Big Companies Start Using AI Agents to Power Business Workflows
Large companies are changing how they use artificial intelligence. Instead of just experimenting with small tools that answer questions or handle simple tasks, some are now deploying AI agents that can perform real work within their systems. Recently, OpenAI launched a new platform aimed at helping businesses build and manage these AI agents at scale. Early adopters from sectors like finance, insurance, and logistics are already testing it out, hinting that AI might soon play a bigger role in everyday operations.
From Basic Tools to Intelligent Agents
The new platform, called Frontier, is designed to create what OpenAI calls AI coworkers. These are software agents that connect directly to a company’s systems and carry out tasks inside them. The goal is for these AI agents to understand how work happens in the organization so they can perform meaningful tasks reliably. Instead of treating each task as separate, Frontier helps AI agents work within the context of the company’s existing processes and data.

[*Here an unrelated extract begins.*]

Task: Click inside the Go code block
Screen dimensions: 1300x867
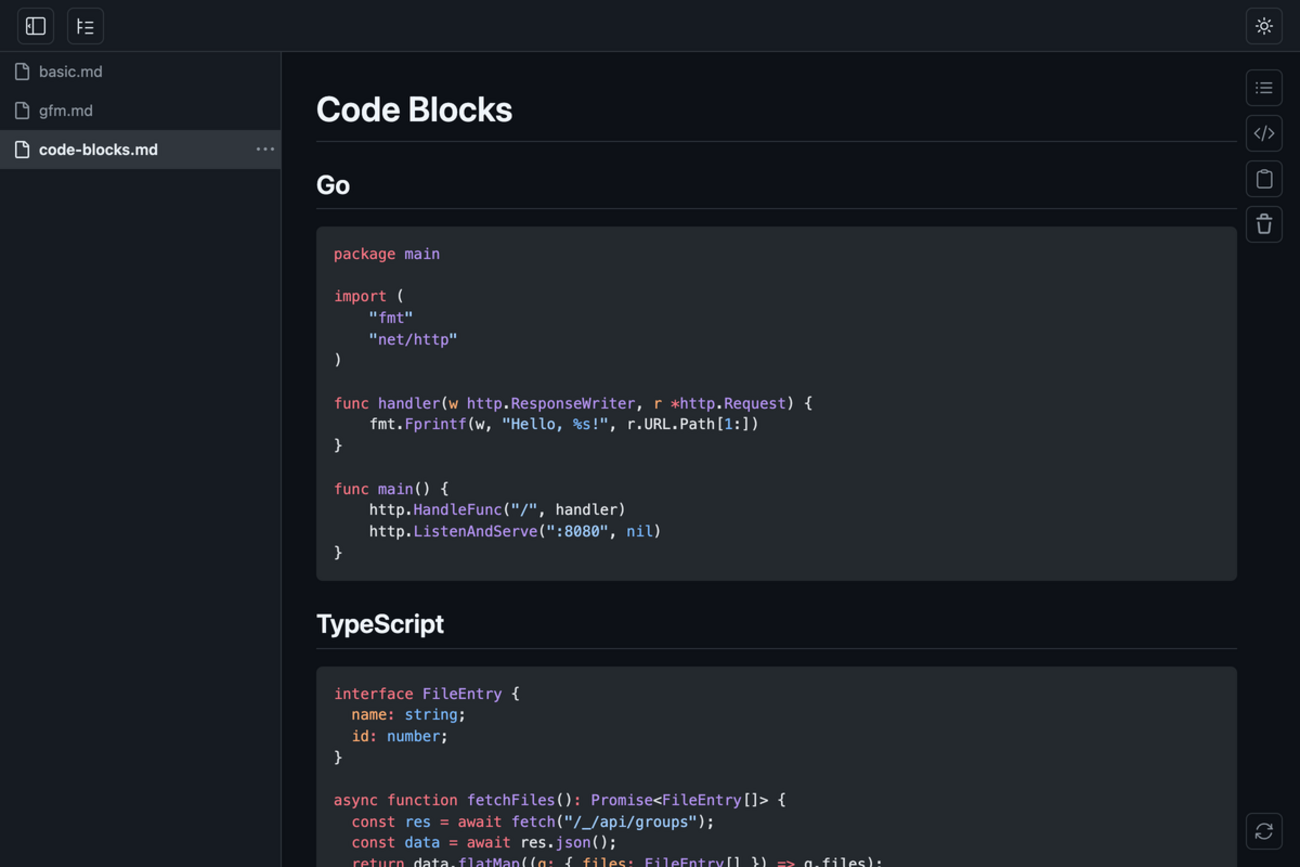Action: pyautogui.click(x=776, y=403)
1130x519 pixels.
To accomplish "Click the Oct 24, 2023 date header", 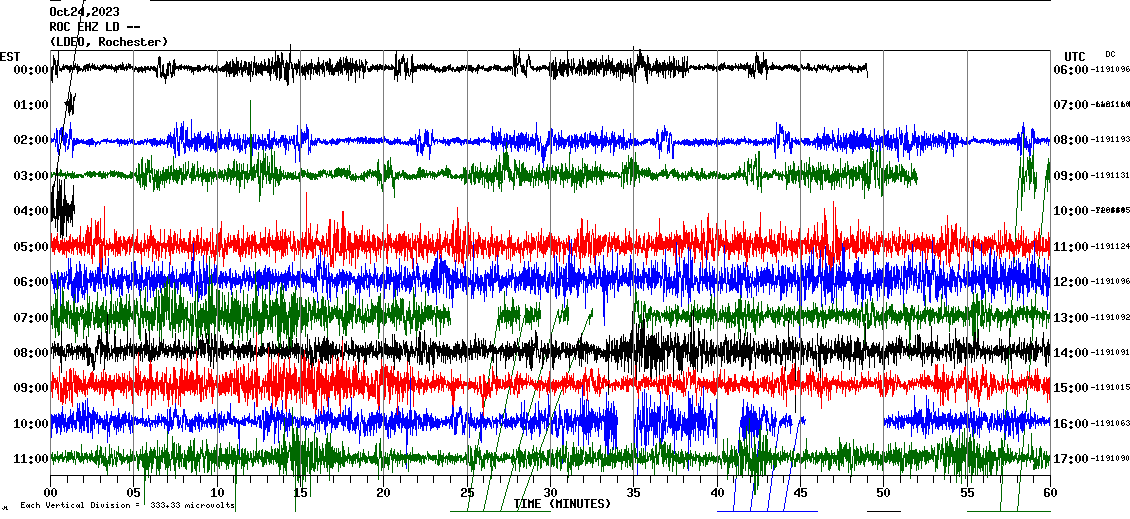I will 83,12.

OpenAI explains that Frontier offers the essentials needed for AI to work effectively in a business environment. This includes access to shared business information, onboarding processes, feedback mechanisms, and clear permissions and boundaries. Additionally, the platform provides security features, audit trails, and performance evaluation tools. These help companies monitor how the AI agents are performing and ensure they follow rules and regulations.
Early Uses and Industry Impact
Some of the first companies to use Frontier include Intuit, Uber, State Farm Insurance, Thermo Fisher Scientific, HP, and Oracle. Larger pilot programs are also underway at firms like Cisco, T-Mobile, and Banco Bilbao Vizcaya Argentaria. Seeing companies from diverse sectors adopt the platform early shows a move toward real-world applications rather than just internal experiments. These businesses face complex operations, strict regulations, and large customer bases, so they need AI tools that are reliable and safe before wider deployment.
Executives are speaking about these changes openly. For example, a senior leader at Intuit shared on LinkedIn that AI is shifting from being just helpful tools to becoming agents that can do work independently. The company is proud to be an early user of OpenAI’s Frontier, aiming to develop smarter systems that reduce friction, help small businesses grow, and unlock new opportunities.
OpenAI emphasizes that AI agents need more than powerful models. They require governance, context, and ways to operate within a company’s environment. Some social media comments highlight that the real challenge now isn’t just building capable AI models, but integrating and managing them effectively at scale. This shift marks a significant step toward making AI a true operational partner in large organizations.
Overall, the move toward AI-driven workflows signals a new phase for enterprise AI. As more companies test and deploy these advanced agents, we may see a transformation in how work gets done across industries, making processes more efficient and opening up new possibilities for innovation.